> _EXERCISE REQUIREMENTS_
Type out all the records again exactly.
===== MATERIAL SHOWN =====
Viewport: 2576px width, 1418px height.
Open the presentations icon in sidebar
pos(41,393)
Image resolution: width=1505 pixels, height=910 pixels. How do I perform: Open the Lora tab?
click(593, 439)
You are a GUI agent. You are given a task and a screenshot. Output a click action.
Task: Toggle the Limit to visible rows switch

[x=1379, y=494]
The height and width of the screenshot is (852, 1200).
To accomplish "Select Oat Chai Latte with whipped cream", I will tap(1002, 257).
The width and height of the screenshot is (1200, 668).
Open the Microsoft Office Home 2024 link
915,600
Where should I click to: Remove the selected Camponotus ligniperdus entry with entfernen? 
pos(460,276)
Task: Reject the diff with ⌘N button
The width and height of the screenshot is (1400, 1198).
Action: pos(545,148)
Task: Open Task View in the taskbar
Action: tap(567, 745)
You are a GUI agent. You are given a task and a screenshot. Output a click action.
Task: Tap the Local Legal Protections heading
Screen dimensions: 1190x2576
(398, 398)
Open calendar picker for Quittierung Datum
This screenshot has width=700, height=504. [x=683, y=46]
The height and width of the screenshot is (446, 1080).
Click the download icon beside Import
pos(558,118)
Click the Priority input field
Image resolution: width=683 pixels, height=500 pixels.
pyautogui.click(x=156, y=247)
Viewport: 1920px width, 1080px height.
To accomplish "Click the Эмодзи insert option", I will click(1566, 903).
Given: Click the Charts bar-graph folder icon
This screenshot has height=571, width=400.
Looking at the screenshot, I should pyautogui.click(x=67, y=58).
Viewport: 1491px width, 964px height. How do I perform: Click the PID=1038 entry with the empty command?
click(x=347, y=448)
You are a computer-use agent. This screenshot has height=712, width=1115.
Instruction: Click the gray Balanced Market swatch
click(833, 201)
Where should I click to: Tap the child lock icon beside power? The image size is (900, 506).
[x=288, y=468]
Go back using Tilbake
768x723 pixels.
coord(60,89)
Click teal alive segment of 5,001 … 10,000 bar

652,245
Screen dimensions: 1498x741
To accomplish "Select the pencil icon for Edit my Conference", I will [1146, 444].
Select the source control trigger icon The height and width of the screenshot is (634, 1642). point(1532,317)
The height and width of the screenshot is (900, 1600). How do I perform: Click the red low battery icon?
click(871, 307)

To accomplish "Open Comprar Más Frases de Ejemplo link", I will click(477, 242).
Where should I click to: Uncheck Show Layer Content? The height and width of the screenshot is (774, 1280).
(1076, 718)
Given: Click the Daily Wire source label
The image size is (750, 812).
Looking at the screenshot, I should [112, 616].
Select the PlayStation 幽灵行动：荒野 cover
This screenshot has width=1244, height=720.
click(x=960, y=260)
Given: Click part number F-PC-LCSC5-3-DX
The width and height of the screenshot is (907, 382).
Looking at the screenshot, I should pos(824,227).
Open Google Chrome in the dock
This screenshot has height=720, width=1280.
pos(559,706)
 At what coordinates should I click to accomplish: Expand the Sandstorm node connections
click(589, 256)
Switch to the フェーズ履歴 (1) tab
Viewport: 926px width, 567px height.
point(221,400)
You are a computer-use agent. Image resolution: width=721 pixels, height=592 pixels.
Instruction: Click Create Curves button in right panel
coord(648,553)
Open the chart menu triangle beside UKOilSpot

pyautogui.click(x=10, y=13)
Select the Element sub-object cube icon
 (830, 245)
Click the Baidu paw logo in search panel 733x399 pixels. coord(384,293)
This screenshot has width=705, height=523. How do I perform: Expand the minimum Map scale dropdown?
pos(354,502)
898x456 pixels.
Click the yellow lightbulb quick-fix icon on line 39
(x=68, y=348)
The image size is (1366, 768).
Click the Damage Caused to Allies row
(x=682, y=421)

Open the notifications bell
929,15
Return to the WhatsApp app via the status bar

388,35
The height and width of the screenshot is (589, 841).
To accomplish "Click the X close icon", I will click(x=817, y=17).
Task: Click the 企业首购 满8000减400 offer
=====
> _SOLUTION_
Viewport: 2576px width, 1418px height.
Open the presentations icon in sidebar
pos(41,393)
Image resolution: width=1505 pixels, height=910 pixels. How do I perform: Open the Lora tab?
click(593, 439)
You are a GUI agent. You are given a task and a screenshot. Output a click action.
Task: Toggle the Limit to visible rows switch

[x=1379, y=494]
The height and width of the screenshot is (852, 1200).
To accomplish "Select Oat Chai Latte with whipped cream", I will tap(1002, 257).
The width and height of the screenshot is (1200, 668).
Open the Microsoft Office Home 2024 link
915,600
Where should I click to: Remove the selected Camponotus ligniperdus entry with entfernen? 
pos(460,276)
Task: Reject the diff with ⌘N button
The width and height of the screenshot is (1400, 1198).
Action: pos(545,148)
Task: Open Task View in the taskbar
Action: tap(567, 745)
You are a GUI agent. You are given a task and a screenshot. Output a click action.
Task: Tap the Local Legal Protections heading
Screen dimensions: 1190x2576
(398, 398)
Open calendar picker for Quittierung Datum
This screenshot has width=700, height=504. [x=683, y=46]
The height and width of the screenshot is (446, 1080).
Click the download icon beside Import
pos(558,118)
Click the Priority input field
Image resolution: width=683 pixels, height=500 pixels.
pyautogui.click(x=156, y=247)
Viewport: 1920px width, 1080px height.
To accomplish "Click the Эмодзи insert option", I will click(1566, 903).
Given: Click the Charts bar-graph folder icon
This screenshot has height=571, width=400.
Looking at the screenshot, I should pyautogui.click(x=67, y=58).
Viewport: 1491px width, 964px height. How do I perform: Click the PID=1038 entry with the empty command?
click(x=347, y=448)
You are a computer-use agent. This screenshot has height=712, width=1115.
Instruction: Click the gray Balanced Market swatch
click(833, 201)
Where should I click to: Tap the child lock icon beside power? The image size is (900, 506).
[x=288, y=468]
Go back using Tilbake
768x723 pixels.
coord(60,89)
Click teal alive segment of 5,001 … 10,000 bar

652,245
Screen dimensions: 1498x741
To accomplish "Select the pencil icon for Edit my Conference", I will [1146, 444].
Select the source control trigger icon The height and width of the screenshot is (634, 1642). point(1532,317)
The height and width of the screenshot is (900, 1600). How do I perform: Click the red low battery icon?
click(871, 307)

To accomplish "Open Comprar Más Frases de Ejemplo link", I will click(477, 242).
Where should I click to: Uncheck Show Layer Content? The height and width of the screenshot is (774, 1280).
(1076, 718)
Given: Click the Daily Wire source label
The image size is (750, 812).
Looking at the screenshot, I should [112, 616].
Select the PlayStation 幽灵行动：荒野 cover
This screenshot has width=1244, height=720.
click(x=960, y=260)
Given: Click part number F-PC-LCSC5-3-DX
The width and height of the screenshot is (907, 382).
Looking at the screenshot, I should pos(824,227).
Open Google Chrome in the dock
This screenshot has height=720, width=1280.
pos(559,706)
 At what coordinates should I click to accomplish: Expand the Sandstorm node connections
click(589, 256)
Switch to the フェーズ履歴 (1) tab
Viewport: 926px width, 567px height.
point(221,400)
You are a computer-use agent. Image resolution: width=721 pixels, height=592 pixels.
Instruction: Click Create Curves button in right panel
coord(648,553)
Open the chart menu triangle beside UKOilSpot

pyautogui.click(x=10, y=13)
Select the Element sub-object cube icon
 (830, 245)
Click the Baidu paw logo in search panel 733x399 pixels. coord(384,293)
This screenshot has width=705, height=523. How do I perform: Expand the minimum Map scale dropdown?
pos(354,502)
898x456 pixels.
Click the yellow lightbulb quick-fix icon on line 39
(x=68, y=348)
The image size is (1366, 768).
Click the Damage Caused to Allies row
(x=682, y=421)

Open the notifications bell
929,15
Return to the WhatsApp app via the status bar

388,35
The height and width of the screenshot is (589, 841).
To accomplish "Click the X close icon", I will click(x=817, y=17).
Task: Click the 企业首购 满8000减400 offer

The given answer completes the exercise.